# How often do your snakes poop?



## drake84 (May 27, 2011)

Hey all...

Just thought I would ask about this because I seem to be cleaning up almost every day.

My Woma Python is now 6 months old and is on 1 fuzzy rat every 7 days and is probably almost ready to move up to a Hopper, but I always thought that after they eat they poo about 4-5 days after eating. My little guy does it 2 days after eating, then I clean his enclosure (on paper at the moment in click clack so it all has to go) and then the next day he pees, and again the next day so that's another 2 clean ups then I get a day off sometimes 2 and then he poos again. To make things worse he always does it in his hide so he sleeps in it.

Anyone else's snake poo and wee this much?

Drake


----------



## holdenman_89 (May 27, 2011)

haha its a pain cleaning it up sometimes too bad they cant do it themselves...i know my bredli boy does it usually a few days after sometimes longer but as he is larger/older than yours he is on kritters crumble so his pee soaks in and the poo is easy cleaning.

i think it sounds normal, in saying that i am no "expert"


----------



## KaotikJezta (May 27, 2011)

I have the opposite problem with my womas, they do it every 2-3 weeks. I am constantly worrying they are compacted and just when they have totally freaked me out and I am considering the vet, bang, out it pops.


----------



## holdenman_89 (May 27, 2011)

kaotikjezta said:


> I have the opposite problem with my womas, they do it every 2-3 weeks. I am constantly worrying they are compacted and just when they have totally freaked me out and I am considering the vet, bang, out it pops.
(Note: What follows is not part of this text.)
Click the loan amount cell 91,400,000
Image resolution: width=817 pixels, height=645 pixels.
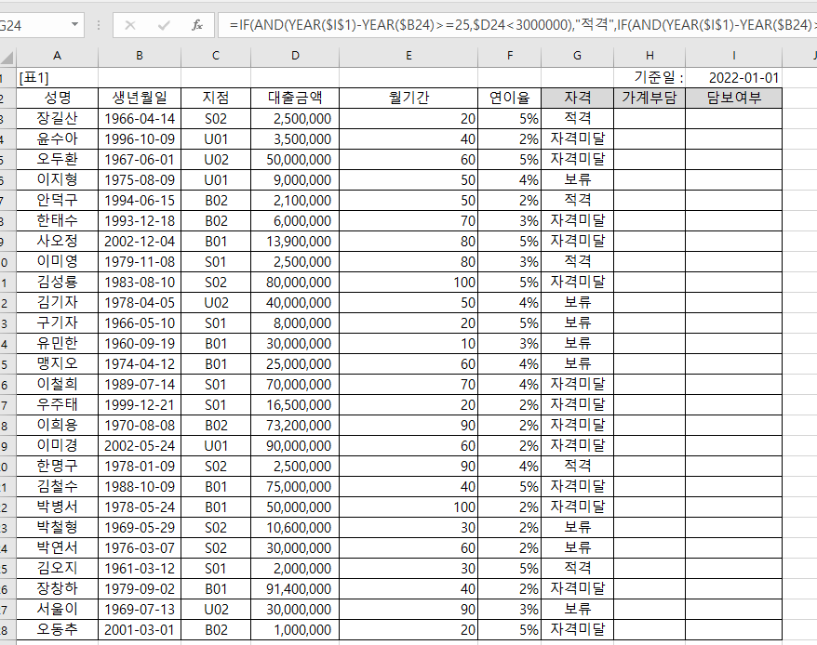pyautogui.click(x=295, y=588)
i get that sometimes too...not as long as 2-3 weeks but long enough to worry.


----------



## $NaKe PiMp (May 27, 2011)

when they feel like it


----------



## holdenman_89 (May 27, 2011)

^^^ nice answer pimp...probably the most obvious too haha


----------



## Smithers (May 27, 2011)

After every feed.


----------



## Bluetongue1 (May 27, 2011)

Drake,

That certainly does not sound normal to me. He should not be pooing that soon and should not be passing that amount of moisture either. 

Skip a feed and see what happens. There should be no further excrement produced. If there is, let me know. Skip a second feed. 

Then go back to the normal feeding routine. I would expect to see a longer time until he poos – the 4 to 5 days you mentioned which can be 4 to 8 or 9 days. If the improvement does not last, you should have a vet do a faecal examine to ascertain whether there are bugs in his gut causing the problem.

Have you checked the humidity of its enclosure? It may be too high. It sounds to me like you are probably feeding wet thawed. Try feeding dry thawed and see if that makes any difference.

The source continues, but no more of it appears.